WASHINGTON (Reuters) - The deficit is shrinking considerably more quickly than previously thought, the Congressional Budget Office said on Tuesday in a report that could sap Congress’ sense of urgency to find further budget savings.
In one fell swoop, the non-partisan budget referee slashed its deficit forecast for the current fiscal year by $203 billion from estimates made in February to $642 billion - making it the smallest budget shortfall since 2008.
The CBO said the deficit will fall to $378 billion by 2015 with no congressional action - a sharp contrast to the $1 trillion recession-driven deficits in each of President Barack Obama’s first four years in office.
The revisions are driven largely by rising tax revenue from individuals and corporations as the economy sputters back to life. They also reflect stronger contributions to U.S. Treasury coffers from government-run mortgage finance groups Fannie Mae FNMA.OB and Freddie Mac FMCC.OB.
“Because revenues, under current law, are projected to rise more rapidly than spending in the next two years, deficits in CBO’s baseline projections continue to shrink, falling to 2.1 percent of GDP by 2015,” the CBO said in its report.
That level is considered easily sustainable by budget analysts, who said the report will blunt Republican arguments that rising federal debt levels will soon crush the economy.

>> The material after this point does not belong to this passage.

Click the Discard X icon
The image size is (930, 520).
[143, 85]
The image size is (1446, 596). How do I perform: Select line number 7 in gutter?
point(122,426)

“I would say that removes any sense of crisis, and the risk is that Washington starts to get complacent,” said Greg Valliere, chief political strategist at Potomac Research Group, an investment advisory firm in Washington. “It does change the psychology in this town.”

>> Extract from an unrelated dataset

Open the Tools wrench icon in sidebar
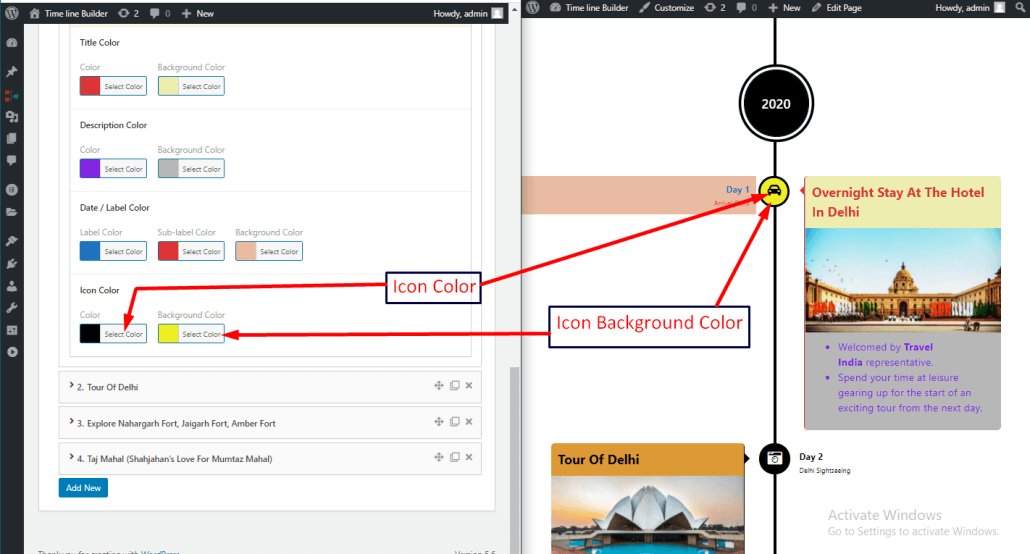 (11, 307)
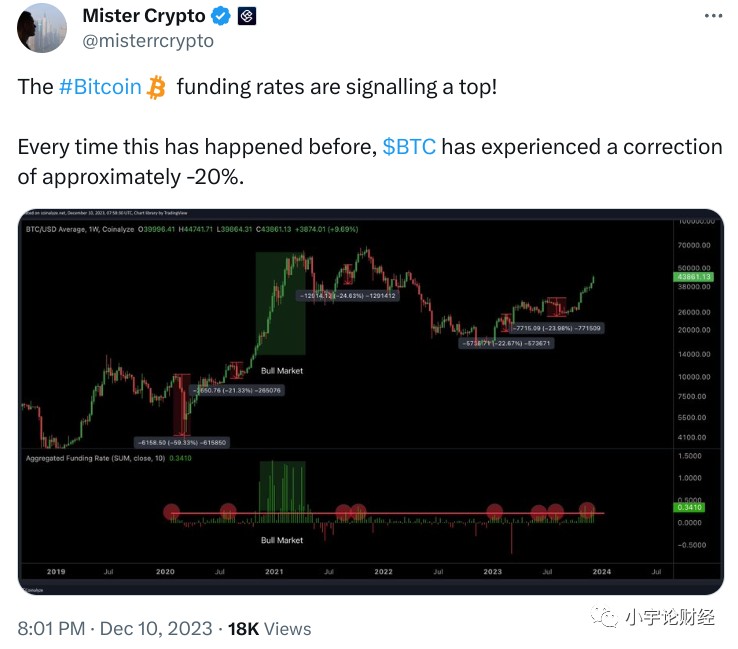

Representative Chris Van Hollen, the top Democrat on the House Budget Committee, took the opportunity to argue against further deep spending cuts.
“We must avoid austerity measures that would slow job growth in the short term as we also work to reduce the long-term deficit in a balanced way,” he said in a statement.
The deficit debate has already faded in Washington’s consciousness in recent weeks amid brighter economic news and rising government receipts. An anticipated summer fiscal showdown between Democrats and Republicans over raising the debt limit continues to slip, and the CBO said in the report that the Treasury now may be able to go without an increase until November.
On Wednesday, the majority House Republicans are expected to meet to plot strategy on how best to approach the debt limit in light of the improving deficit picture.
Senator Jeff Sessions, the top Republican on the Senate Budget Committee, called the improvement temporary, saying deficits would start a “relentless rise” after 2015 due to the rising costs of programs to care for an aging population.
“This is the definition of an unsustainable path. We remain on a course that will lead to fiscal crisis, as expert after expert has warned us,” Sessions said.
But even as the data was released, Capitol Hill was more consumed with a widening scandal surrounding the Internal Revenue Service focusing its scrutiny on conservative non-profit groups.
The revised CBO estimates, like those issued in February, are based on current tax and spending laws and assume that $1.2 trillion in automatic “sequester” spending cuts that began on March 1 remain in place for the next decade.
The CBO estimated a $95 billion increase in payments to the Treasury this year from the two mortgage funding companies, which were seized by the government in 2008 to save them from collapse. It also reduced its 10-year estimates for Medicare and Medicaid healthcare spending by a net $162 billion, which largely reflect the continuation of a trend of slower healthcare cost growth.
But CBO acknowledged that some of the deficit gains are due to temporary factors, such as high-income individuals taking more capital gains in 2012 to beat a tax increase this year, which added to tax collections this spring.
Indeed, the deficit reductions do not continue at the same pace over the full decade. Deficits still rise later in the decade, reaching $895 billion by 2023. And the government still racks up a cumulative deficit of $6.34 trillion over the next decade, although this is $618 billion lower than the CBO’s previous forecast.
Debt held by the public is expected to stay above 70 percent of GDP, the CBO said, far higher than in previous decades. As recently as 2007, federal debt equaled 36 percent of GDP.